**Text segment:**
——————————

Let's say I'm going to build a very large 1PB zpool. I'll have a head unit with the HBAs inside of it (maybe 4 port LSI SAS cards) and I will have perhaps 7 45-drive JBODs attached to the head unit.
The basic way to do this with raidz3 would be create 21 different 15-drive raidz3 vdevs (3 15-drive vdevs for each of the 7 JBODs) and just make a pool out of all 21 of these raidz3 vdevs.
This would work just fine.
The problem here is that if you lose a single vdev for any reason, you lose the entire pool. Which means that you absolutely can never lose an entire JBOD, since that's 3 vdevs lost. BUT, in a mailing list thread, someone cryptically alluded to a way of organizing the disks so that you could indeed lose an entire JBOD. They said:
"Using a Dell R720 head unit, plus a bunch of Dell MD1200 JBODs dual pathed to a couple of LSI SAS switches ... We did triple parity and our vdev membership is set up such that we can lose up to three JBODs and still be functional (one vdev member disk per JBOD)."

——————————

**Record set:**

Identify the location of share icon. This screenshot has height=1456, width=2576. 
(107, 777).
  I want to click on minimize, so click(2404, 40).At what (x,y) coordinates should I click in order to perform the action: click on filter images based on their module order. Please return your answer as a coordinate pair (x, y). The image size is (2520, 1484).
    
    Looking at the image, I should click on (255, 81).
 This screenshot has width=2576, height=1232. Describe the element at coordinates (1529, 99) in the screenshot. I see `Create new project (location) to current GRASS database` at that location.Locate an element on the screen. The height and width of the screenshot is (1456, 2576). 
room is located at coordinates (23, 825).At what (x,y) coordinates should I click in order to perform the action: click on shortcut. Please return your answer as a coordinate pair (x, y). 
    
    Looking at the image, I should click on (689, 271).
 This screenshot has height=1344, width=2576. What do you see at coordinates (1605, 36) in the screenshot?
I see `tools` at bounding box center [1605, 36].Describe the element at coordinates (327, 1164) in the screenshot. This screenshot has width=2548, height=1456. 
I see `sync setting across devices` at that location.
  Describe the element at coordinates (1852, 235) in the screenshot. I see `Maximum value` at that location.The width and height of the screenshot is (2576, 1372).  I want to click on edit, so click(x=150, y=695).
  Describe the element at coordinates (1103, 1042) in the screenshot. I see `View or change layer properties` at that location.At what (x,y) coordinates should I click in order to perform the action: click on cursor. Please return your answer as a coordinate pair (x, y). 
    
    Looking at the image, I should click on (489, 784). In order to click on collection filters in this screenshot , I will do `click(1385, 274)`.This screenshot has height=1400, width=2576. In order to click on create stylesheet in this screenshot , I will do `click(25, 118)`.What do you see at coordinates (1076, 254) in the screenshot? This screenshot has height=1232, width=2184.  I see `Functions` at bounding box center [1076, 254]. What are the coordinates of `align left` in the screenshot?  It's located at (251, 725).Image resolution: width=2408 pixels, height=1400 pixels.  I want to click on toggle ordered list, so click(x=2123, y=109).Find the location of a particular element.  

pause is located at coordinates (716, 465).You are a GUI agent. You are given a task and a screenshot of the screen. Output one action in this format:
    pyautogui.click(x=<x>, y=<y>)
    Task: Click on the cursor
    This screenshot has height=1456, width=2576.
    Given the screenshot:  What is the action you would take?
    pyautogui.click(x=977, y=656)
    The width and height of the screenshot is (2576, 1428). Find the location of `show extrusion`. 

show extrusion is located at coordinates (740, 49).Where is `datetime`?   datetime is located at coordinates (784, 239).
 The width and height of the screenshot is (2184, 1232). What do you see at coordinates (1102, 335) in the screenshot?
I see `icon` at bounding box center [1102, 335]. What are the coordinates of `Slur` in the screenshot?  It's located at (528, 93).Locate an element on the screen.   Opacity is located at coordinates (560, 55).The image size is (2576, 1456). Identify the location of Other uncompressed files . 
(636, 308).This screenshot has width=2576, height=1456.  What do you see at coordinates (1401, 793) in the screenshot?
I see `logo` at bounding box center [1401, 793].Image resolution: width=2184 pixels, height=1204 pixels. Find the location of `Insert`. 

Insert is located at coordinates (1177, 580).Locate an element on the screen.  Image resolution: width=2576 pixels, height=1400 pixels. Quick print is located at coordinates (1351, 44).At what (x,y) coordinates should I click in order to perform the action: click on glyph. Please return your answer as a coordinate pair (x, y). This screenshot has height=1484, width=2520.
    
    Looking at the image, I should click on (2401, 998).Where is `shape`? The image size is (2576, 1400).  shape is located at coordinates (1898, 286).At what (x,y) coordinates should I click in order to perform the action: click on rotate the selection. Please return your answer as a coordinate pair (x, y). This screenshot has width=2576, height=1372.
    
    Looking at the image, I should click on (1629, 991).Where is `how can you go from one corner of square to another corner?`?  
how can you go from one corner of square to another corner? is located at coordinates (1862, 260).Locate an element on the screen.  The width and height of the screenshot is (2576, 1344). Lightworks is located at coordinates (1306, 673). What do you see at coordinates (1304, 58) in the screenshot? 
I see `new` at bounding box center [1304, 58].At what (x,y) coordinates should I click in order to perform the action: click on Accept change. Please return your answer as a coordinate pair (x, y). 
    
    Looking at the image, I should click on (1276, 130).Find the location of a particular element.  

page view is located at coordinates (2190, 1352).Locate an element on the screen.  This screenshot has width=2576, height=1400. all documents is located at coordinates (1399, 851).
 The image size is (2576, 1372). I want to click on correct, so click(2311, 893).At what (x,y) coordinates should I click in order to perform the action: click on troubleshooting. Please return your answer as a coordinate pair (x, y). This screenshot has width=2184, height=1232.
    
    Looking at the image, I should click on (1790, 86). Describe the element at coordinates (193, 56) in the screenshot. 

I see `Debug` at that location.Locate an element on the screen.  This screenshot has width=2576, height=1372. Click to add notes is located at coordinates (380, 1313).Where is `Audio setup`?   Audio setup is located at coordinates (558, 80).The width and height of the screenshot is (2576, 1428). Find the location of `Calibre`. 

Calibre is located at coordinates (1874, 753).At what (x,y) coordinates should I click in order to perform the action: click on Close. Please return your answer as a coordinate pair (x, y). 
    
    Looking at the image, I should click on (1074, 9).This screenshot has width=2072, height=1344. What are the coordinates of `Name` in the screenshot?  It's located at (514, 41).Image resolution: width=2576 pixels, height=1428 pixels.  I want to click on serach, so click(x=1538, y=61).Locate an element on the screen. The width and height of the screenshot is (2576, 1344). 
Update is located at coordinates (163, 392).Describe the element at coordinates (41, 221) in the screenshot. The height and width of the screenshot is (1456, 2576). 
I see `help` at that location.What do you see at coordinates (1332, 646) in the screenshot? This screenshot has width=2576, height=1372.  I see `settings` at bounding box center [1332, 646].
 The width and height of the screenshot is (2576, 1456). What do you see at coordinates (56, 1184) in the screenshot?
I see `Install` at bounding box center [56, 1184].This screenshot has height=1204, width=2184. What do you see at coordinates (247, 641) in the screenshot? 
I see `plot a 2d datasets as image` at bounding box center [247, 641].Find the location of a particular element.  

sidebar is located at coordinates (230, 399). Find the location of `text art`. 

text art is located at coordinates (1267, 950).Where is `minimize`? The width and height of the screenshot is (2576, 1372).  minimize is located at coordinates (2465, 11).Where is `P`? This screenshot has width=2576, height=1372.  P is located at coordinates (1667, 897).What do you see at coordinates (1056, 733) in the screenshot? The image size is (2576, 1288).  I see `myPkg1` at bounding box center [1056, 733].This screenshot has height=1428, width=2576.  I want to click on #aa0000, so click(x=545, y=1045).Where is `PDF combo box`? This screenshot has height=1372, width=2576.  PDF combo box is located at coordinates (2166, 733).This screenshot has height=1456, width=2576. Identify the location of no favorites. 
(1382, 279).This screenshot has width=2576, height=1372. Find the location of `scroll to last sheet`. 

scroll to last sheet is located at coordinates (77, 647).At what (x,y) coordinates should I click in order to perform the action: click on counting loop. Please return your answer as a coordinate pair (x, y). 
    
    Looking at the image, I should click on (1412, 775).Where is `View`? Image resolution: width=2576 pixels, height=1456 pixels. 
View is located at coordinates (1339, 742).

——————————

**Instructions:**
#1 Could you edit the zpool post from "Let's say I'm" to "work just fine." so that "vdevs" is replaced by "virtual devices"?
#2 In the zpool post, why can the basic raidz3 layout never afford to lose an entire JBOD?
#3 Can you continue the zpool post from the point where it stops?

**Solved tasks:**
#1
Let's say I'm going to build a very large 1PB zpool. I'll have a head unit with the HBAs inside of it (maybe 4 port LSI SAS cards) and I will have perhaps 7 45-drive JBODs attached to the head unit.
The basic way to do this with raidz3 would be create 21 different 15-drive raidz3 virtual devices (3 15-drive virtual devices for each of the 7 JBODs) and just make a pool out of all 21 of these raidz3 virtual devices.
This would work just fine.

#2 Each JBOD holds three of the 15-drive raidz3 vdevs, so losing a JBOD means losing three vdevs. Losing even a single vdev means losing the entire pool.

#3
... and I am not quite sure what they're saying here. I think what they are saying is that instead of having a vdev be (all contiguous 15 (or 12, or whatever) disks on one HBA), you actually have the parity drives for the vdev split into other JBODs, such that you could lose any jbod and you still have N-3 drives elsewhere to cover that vdev...
Or something...
Two questions:
Does anyone know what the recipe for this looks like
Is it complex enough that you really do need a SAS switch, and I couldn't just set it up with complex HBA<-->JBD cabling ?
Thanks.